_YOUR ASSIGNMENT_
Leave the pictures out. Return all other data exactly.
----
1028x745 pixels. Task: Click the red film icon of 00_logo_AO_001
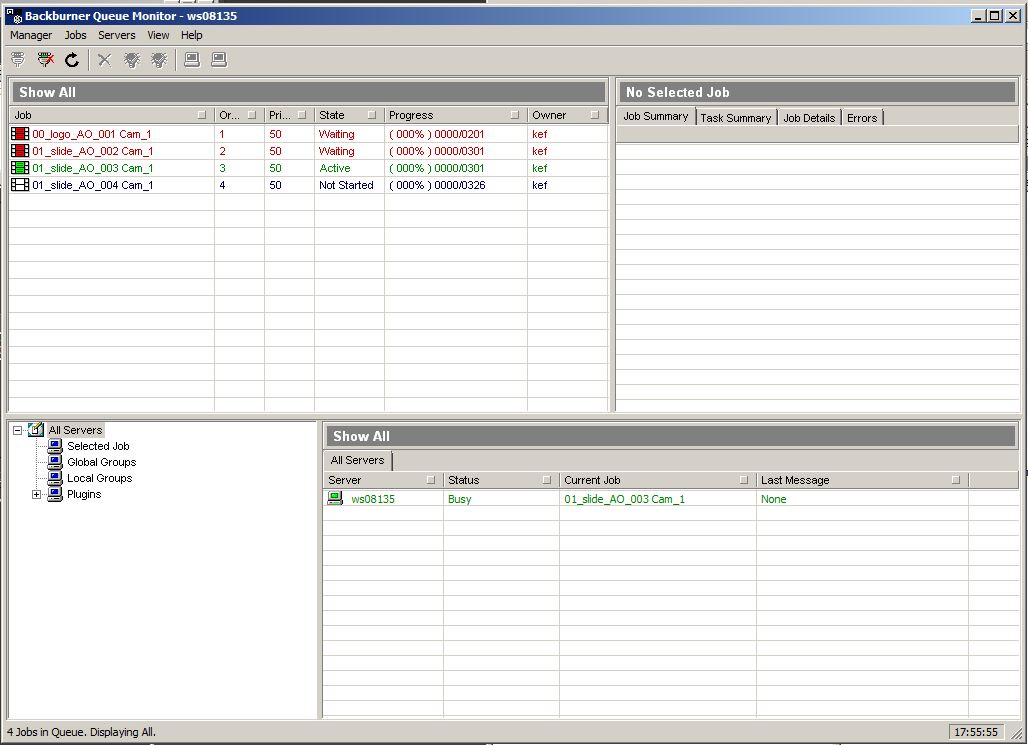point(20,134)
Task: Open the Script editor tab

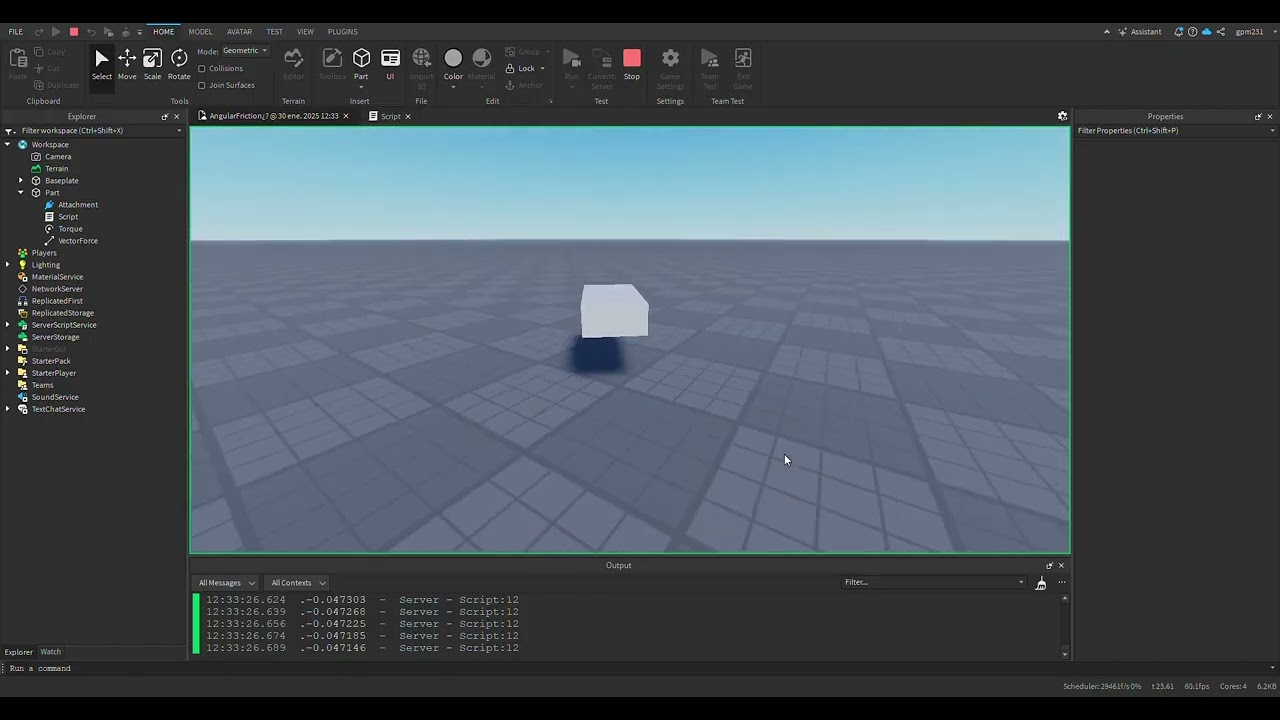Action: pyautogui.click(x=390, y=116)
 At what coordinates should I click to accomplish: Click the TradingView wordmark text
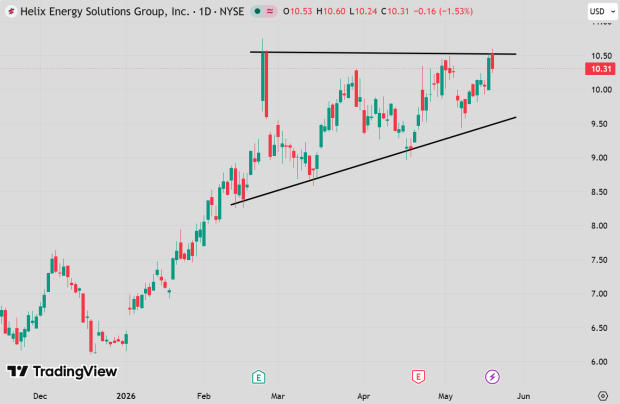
----
_OUTPUT OF THE TASK_
1028x745 pixels. Task: Click the red film icon of 00_logo_AO_001
point(20,134)
Task: Open the Script editor tab

Action: pyautogui.click(x=390, y=116)
 At what coordinates should I click to accomplish: Click the TradingView wordmark text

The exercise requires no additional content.